As the second wave of A/H1N1 hit the country, taking on the pattern of a seasonal influenza or flu, health officials urged the public not to panic.
So far there have been 48 confirmed cases since October 6, when the first patient of the second wave was detected in the influenza-like disease surveillance at the Lady Ridgeway Hospital for Children in Colombo, Consultant Epidemiologist Dr. Ranjan Wijesinghe of the Epidemiology Unit told the Sunday Times.
Stressing that the World Health Organization (WHO) has now declared that H1N1 is in the ‘post-pandemic period’ or last phase, he explained that this, however, does not mean that we will not have cases. The virus will continue to circulate for many more years, but the severity will be less.
The important difference between the first wave that hit Sri Lanka in June last year during the ‘pandemic phase’ and the second wave this year is that the virus has joined the pattern of other seasonal flu viruses, he said, adding that H1N1 was the predominantly circulating strain in the first wave.
“Then it spread like wildfire, with people manifesting severe symptoms but now we may not see an unusual breakout. This is because some people have acquired immunity against H1N1 either due to contracting the virus or being vaccinated against it. But it will be seen among clusters of people who are not immune,” he said.

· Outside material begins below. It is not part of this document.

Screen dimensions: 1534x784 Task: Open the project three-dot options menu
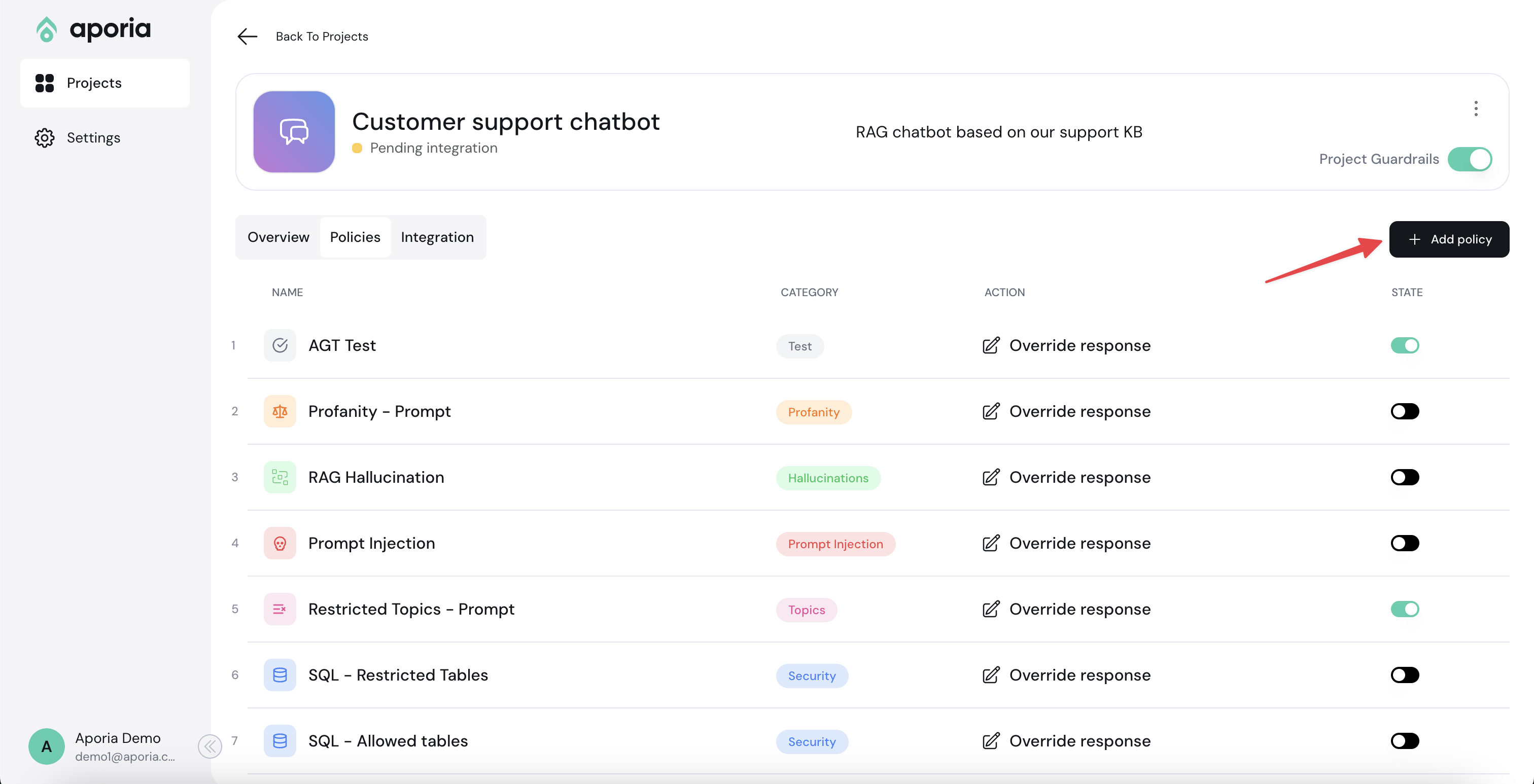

Among those who develop the disease, the individuals who have co-morbidities or health issues such as hypertension and diabetes which make them immune-deficient, may have severe symptoms, said Dr. Wijesinghe.
“Therefore, it is important to think about remedial measures, with the best option being vaccination,” he said.

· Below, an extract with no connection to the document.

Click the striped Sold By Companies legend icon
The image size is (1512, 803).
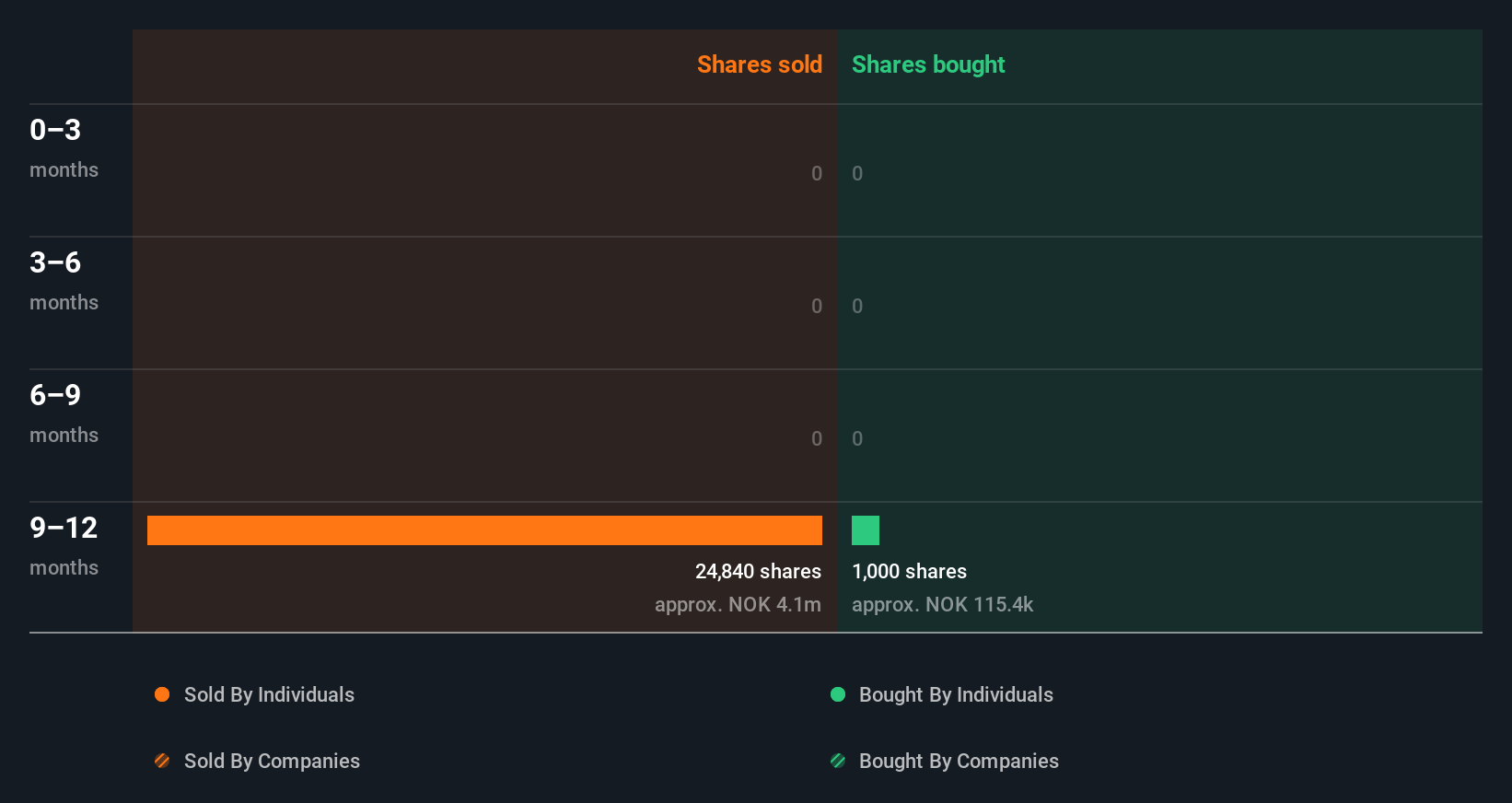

The vaccines have been distributed to all Medical Officers of Health (MOHs) to be administered to those with the highest risk of catching H1N1 such as health and disaster management workers as well as essential services which include armed service personnel and telecom and electricity workers, the Sunday Times learns.
Anyone with health issues which may make them vulnerable to the virus may also seek the flu shot from the MOH, he said.
The second wave was anticipated following trends in countries in the Southern Hemisphere such as Australia and New Zealand where H1N1 distinctly joined the bandwagon during the flu season. Our surveillance data since 2004 has indicated that we have flu throughout the year but with two major peaks in February-March-April and October-November-December, he said, explaining that with the first wave peaking in the middle of October last year, H1N1 was expected to act similarly this year. This was further strengthened by the fact that cases are occurring in the southern Indian states of Andhra Pradesh, Tamil Nadu and Kerala with much travel between them and Sri Lanka.
In the first wave which hit in June last year with imported cases and the community spread beginning in October and continuing until mid-February this year there were 642 confirmed cases with 48 deaths.
The fortunate factor was that in the first wave only 10% of those who contracted H1N1 needed intensive care unit admission which indicates that the virus virulence was not so bad, he added.